Jelajah pulau atau island hopping termasuk kegiatan wajib saat kamu liburan di KEK Morotai. Selain karena pulaunya cantik, setiap pulau punya keunikan sendiri, di antaranya Pulau Kokoya, Pulau Kolorai, Pasir Putih, Pulau Zum-zum dan Pulau Dodola.

Dua pulau terakhir itu menjadi pulau yang menjadi daya tarik utama wisatawan hingga sekarang. Pulau Dodola sendiri terbagi menjadi dua, yaitu Dodola Besar dan Dodola Kecil. Di mana jarak antara kedua pulau itu cuma 500 meter dan dipisahkan oleh air laut saat surut.

6 hal seru di KEK MorotaiIsland Hopping di Morotai Foto: (dok. Istimewa)

Nah menariknya, jika kamu berjalan dari pulau Dodola Besar ke Dodola Kecil saat air laut surut, kamu akan akan merasakan sensasi “berjalan membelah lautan”.

Sedangkan pesona Pulau Zum-zum, terletak kekayaan sejarahnya. Kamu bisa melihat patung Jenderal Mc Arthur asal Amerika Serikat setinggi 20 meter di sana. Patung ini dibangun sebagai pengingat Jenderal Mc Arthur karena pernah menetap dan mengatur strategi saat bertempur dengan Jepang pada Perang Dunia II di pulau ini.

2. Snorkeling Lihat Terumbu Karang dan Ikan Warna-warni

Kegiatan ini juga nggak boleh kamu lewatkan. Sebab Morotai terkenal dengan wisata lautnya, jadi sayang kalau sudah datang jauh-jauh ke sini, tapi nggak snorkeling atau bahkan diving.

Tempat yang recommended untuk snorkeling ialah Pulau Dodola, Pasir Timbul dan Pulau Kokoya. Kamu bisa ber-snorkeling ria saat melakukan Island Hopping.

3. Diving di Situs Kapal Karam Bertemu Hiu Sirip Hitam

Di Morotai, kamu bisa diving di situs pesawat tempur berjenis Bristol Beuford, tank, kapal, maupun jeep berjenis Jeep Willys. Semua itu merupakan bekas penginggalan pertempuran pasukan Amerika Serikat dengan Jepang.

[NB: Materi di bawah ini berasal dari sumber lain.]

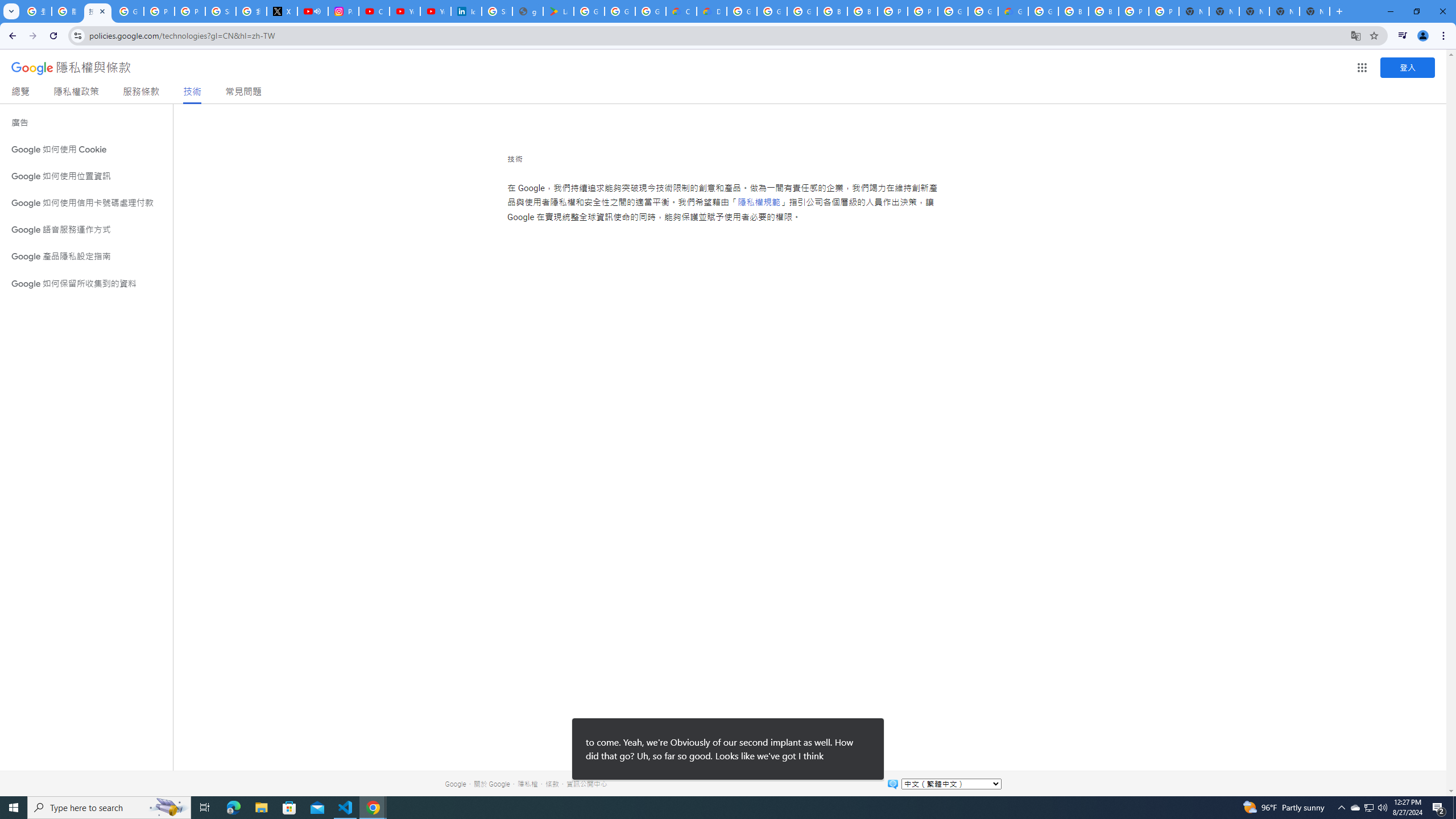
Translate this page (1355, 35)
Google Cloud Platform (741, 11)
Google Cloud Platform (982, 11)
Given the description of an element on the screen output the (x, y) to click on. 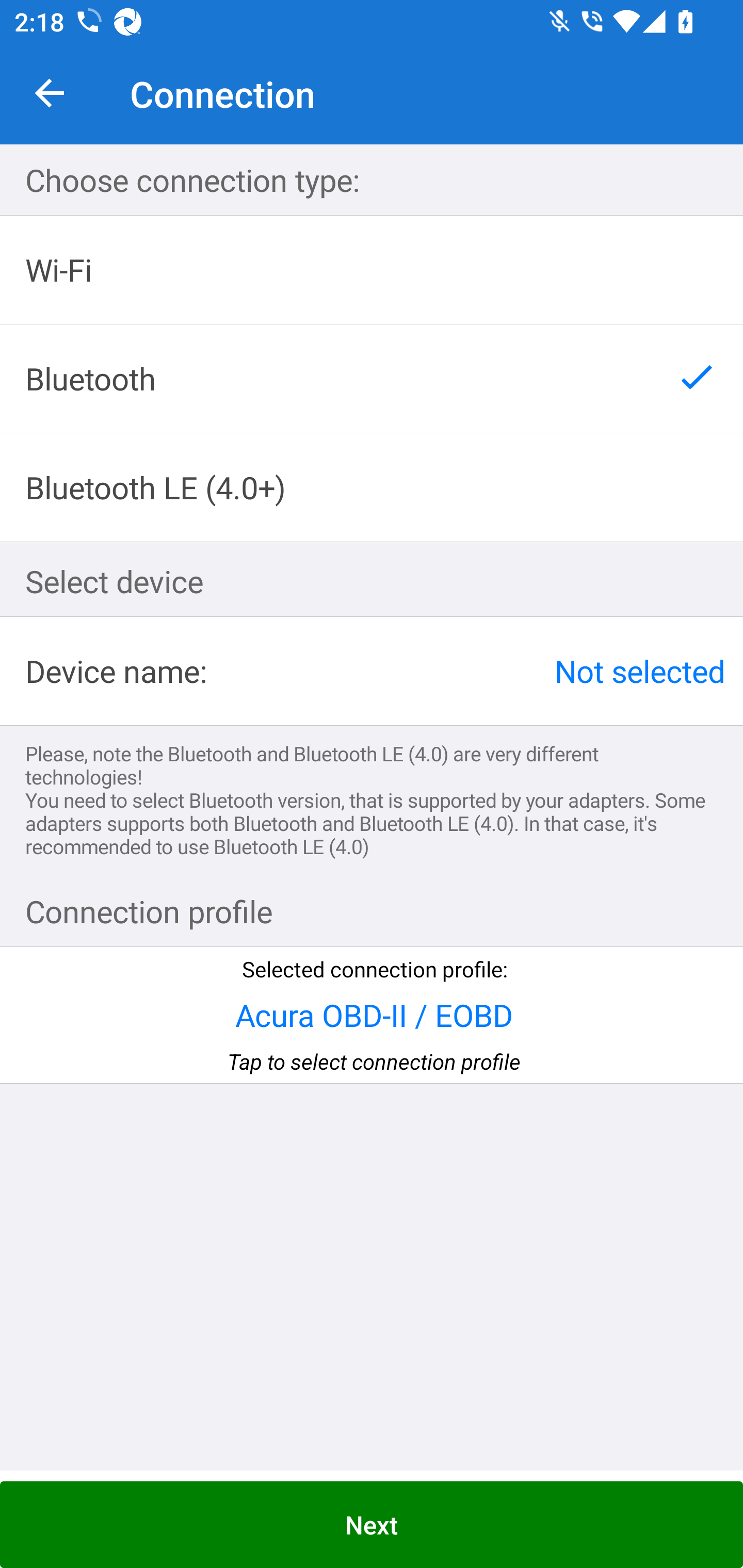
Wi-Fi (371, 270)
Bluetooth (371, 378)
Bluetooth LE (4.0+) (371, 486)
Device name: Not selected (371, 670)
Next (371, 1524)
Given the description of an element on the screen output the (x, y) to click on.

Untuk melihat bangkai pesawat tempur, tank, kapal maupun jeep, kamu bisa ke di Wawama Wreck Dive Point yang berada di Desa Wawama di Morotai Selatan yang memakan waktu sekitar 3 jam dari Kota Daruba.

Jika kamu menyelam dengan hiu sirip hitam, kamu bisa mengunjungi spot diving Mitita Shark Point di Pulau Mitita. Jangan bayangkan saat menyelam kamu akan menyelam berjarak jauh dengan hiunya. Tidak. Hiu-hiu sirip hitam di Pulau Mitita sudah biasa didatangi oleh penyelam dan dikenal jinak.

4. Jelajah Sejarah di Museum Perang Dunia II

Traveler bisa melihat banyak foto dan narasi, replika alat perang dan peninggalan sejarah Perang Dunia ke-II yang terjadi pada tahun 1939 – 1945.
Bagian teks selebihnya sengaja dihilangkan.